Foto’s, D’Hogar
En el conocido libro Minucias del lenguaje de José G. Moreno de Alba, encontramos este pequeño artículo, originalmente publicado en el diario unomásuno.
De todos es conocida la inclinación de muchos comerciantes para usar, como razón social, nombres en idioma extranjero, particularmente en inglés, francés e italiano. Creo que en ello intervienen varios factores, desde nuestro consabido complejo de inferioridad hasta ingenuos mecanismos por los que se pretende obtener notoriedad y aumento de ventas.
A esta desnaturalización de nuestro léxico se suma, además, el abuso de grafías extranjeras como el posesivo inglés (’s) o el apóstrofo francés (’), muchas veces incorrectamente aplicados. En un enorme letrero de una fonda popular se lee: “Nacho’s: memela’ s, pizza’s, torta’s.” Debemos creer que no se trata de una muestra evidente de ignorancia de la más elemental gramática inglesa, sino simplemente de un muy dudoso sentido del humor. Quizá. En otros establecimientos menos corrientes, más propios de la clase media, se anotan también cosas como “Foto’s”, “Las uva’s” o “Che’s Agne’s”.
El apóstrofo, como cualquiera sabe, sirve para indicar “la elisión que antiguamente solía hacerse en nuestra lengua, y hoy se hace en algunas otras, de una vocal en fin de palabra cuando la siguiente empieza por letra de igual clase”. En francés, por ende, debe escribirse c’est, qu’il, l’homme, etc. Quizá también se deba a ocurrencias humorísticas la mayoría de los frecuentes usos indebidos de apóstrofos en multitud de razones sociales (en seudoespañol o en lengua extranjera) de todo tipo de establecimientos: “D’Gerard”, “D’Jaimes”, “D’Paris”, “D’Hogar”, “D’Betto”, “D’Betty’s”, “D’Katty”, etcétera.
Ojalá poco a poco puedan convencerse ciertos comerciantes de que el esnobismo ridículo y la ignorancia manifiesta no es precisamente el mejor medio de lograr la originalidad o el humor que conduzca a la mayor venta de sus productos. La originalidad, la elegancia y el humor pueden muy bien obtenerse del uso correcto de nuestra propia lengua.

Si, es cierto y es muy desagradable ver en anuncios cambios de nombres al inglés, o francés, y pasa también en productos de Software, mis amigos en la Universidad se reían cuando traducía los nombres de las diferentes tecnologías o productos, por ejemplo, “Visual Age” -> “La era visual”
Más recientemente “Firefox” -> “El zorro de fuego”
“Thunderbird” -> “El pájarao trueno”
“Bookmarks” -> “Marcadores”
Lo que es realmente desagradable es que parece que ya desapareció de la lengua la palabra contraseña, si me dices “password” no te entiendo, me lo tienes que repetir de nuevo.
Nombre de usuario o identifiación de usuario para algunas personas parece que es muy largo y han cambiado a “login”, en fin, ejemplos sobran.
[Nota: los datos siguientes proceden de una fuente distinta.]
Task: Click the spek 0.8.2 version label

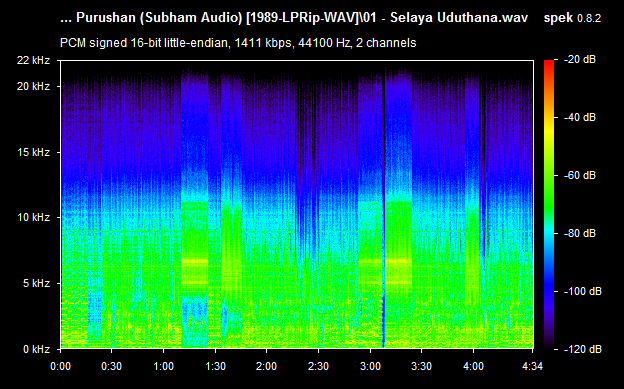Action: [572, 18]
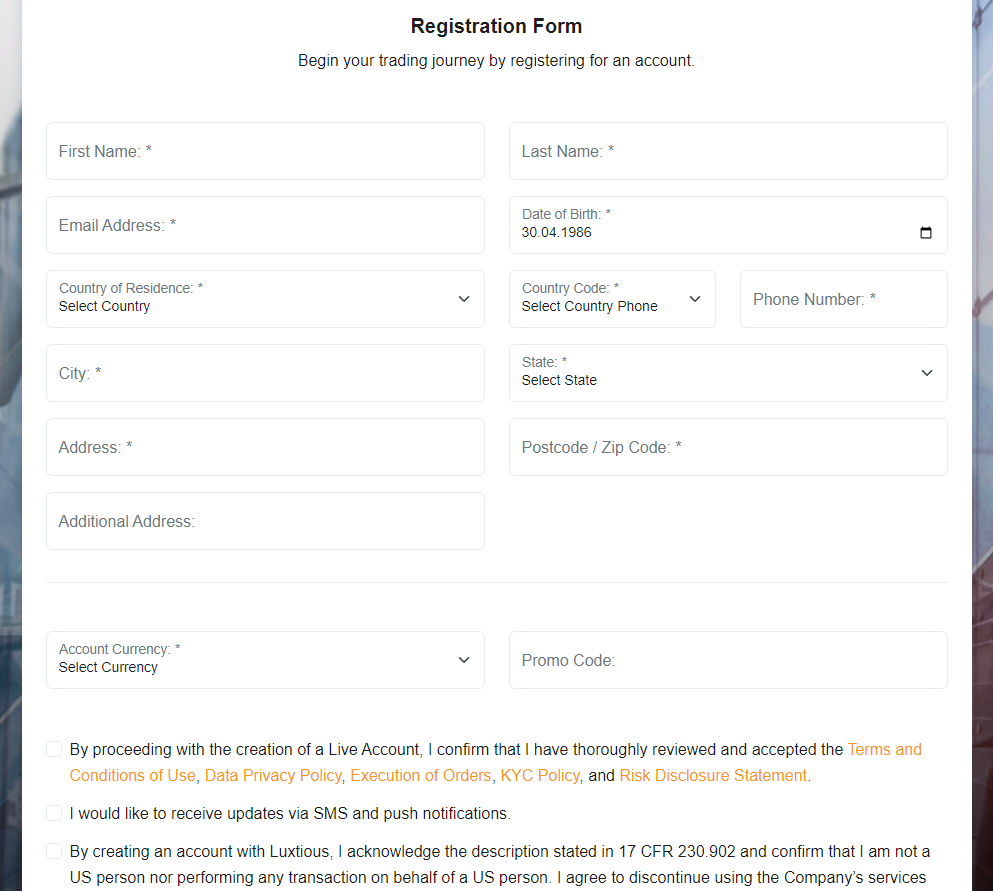This screenshot has width=993, height=891.
Task: View the Data Privacy Policy
Action: click(x=271, y=775)
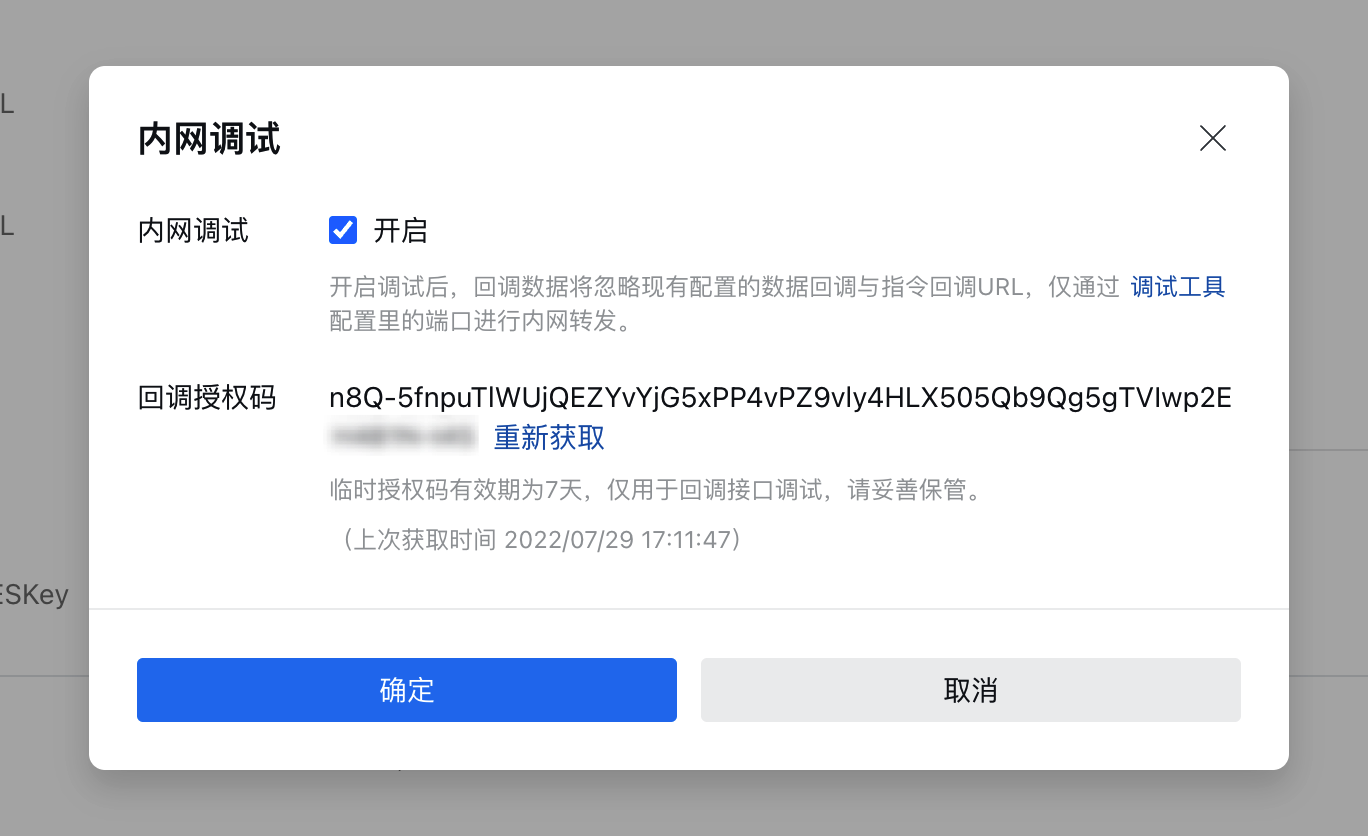Click the 开启调试后 description text
The height and width of the screenshot is (836, 1368).
(724, 288)
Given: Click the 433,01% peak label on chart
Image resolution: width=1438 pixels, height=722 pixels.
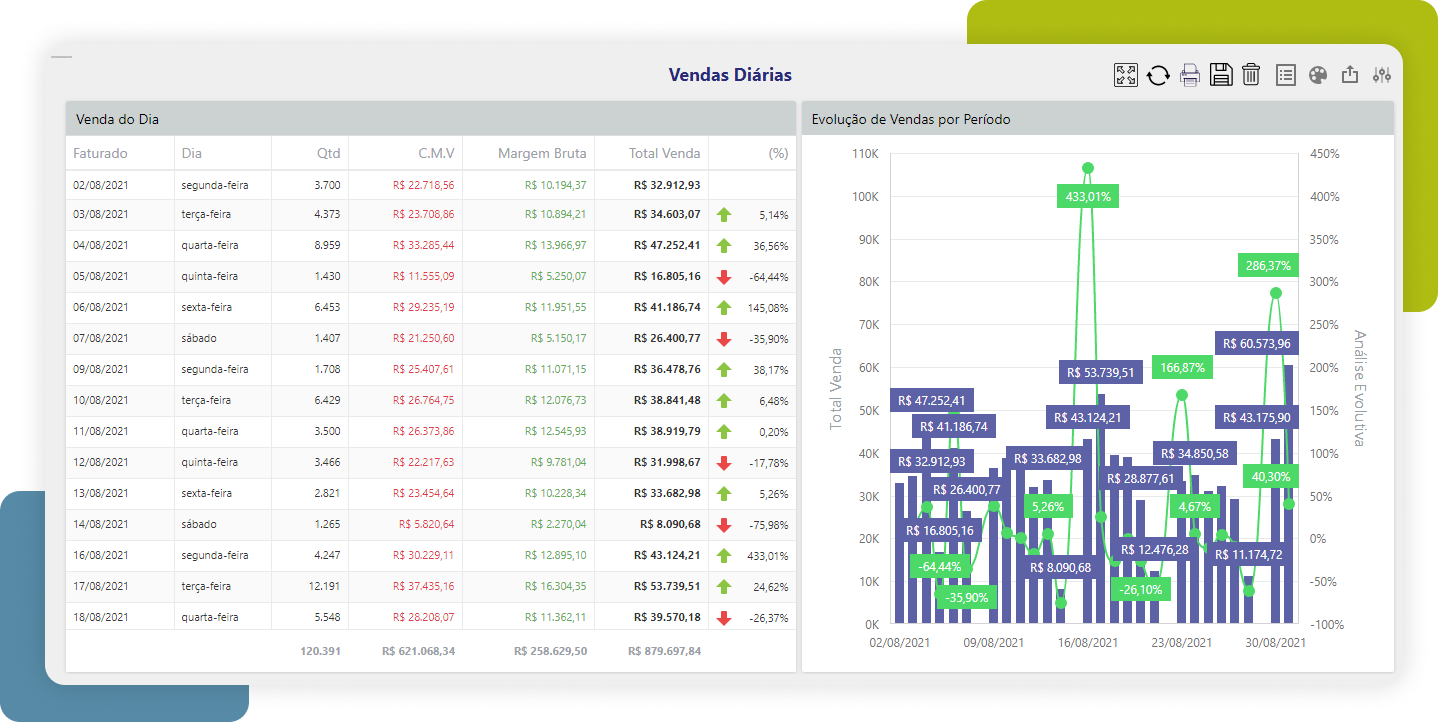Looking at the screenshot, I should [x=1088, y=197].
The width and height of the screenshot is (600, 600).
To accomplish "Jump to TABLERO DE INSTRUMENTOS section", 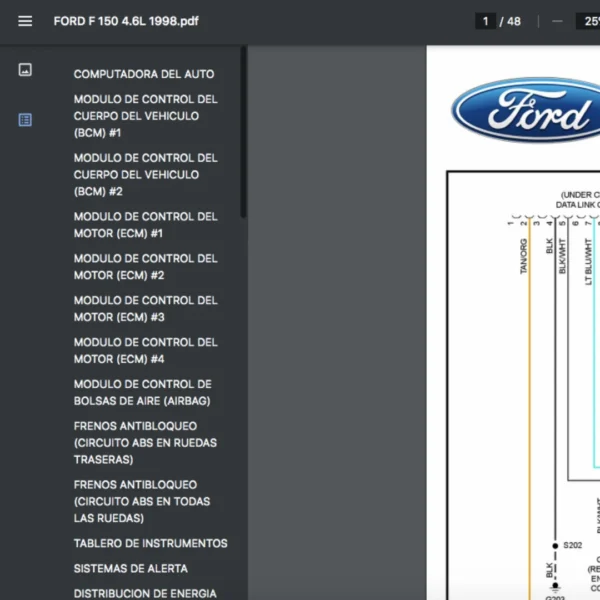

Yo no vivo en un país de habla española y ahora en toda comunicación que tengo escrita uso solo las palabras del español que están en el Diccionario de la Real Academia de la Lengua Española, así tengo la seguridad que mis mensajes podrán ser entendidos en todos los países.
¡Saludos!
Comment by Marco — November 18, 2005 @ 6:21 am
Mi punto particular de vista es que traducir los nombres propios sí está fuera de lugar, como Firefox. El producto tiene un nombre y habrá que llamarlo así. Digamos, si tú te llamas Jacobo, es probable que no vayas a querer que en Estados Unidos te llamen Jacob. Aunque en este mundo se ha visto de todo.
También hay que entender que el español, como toda lengua, se transforma y toma ventaja del contacto con otras culturas.
Más aún, la RAE ya tiene entre sus voces la entrada software, así como computadora.
Ciertamente contraseña es la forma española de password y vale la pena hacer uso de esta voz. A mí en particular me gusta mucho contraseña: resulta hasta novelesca.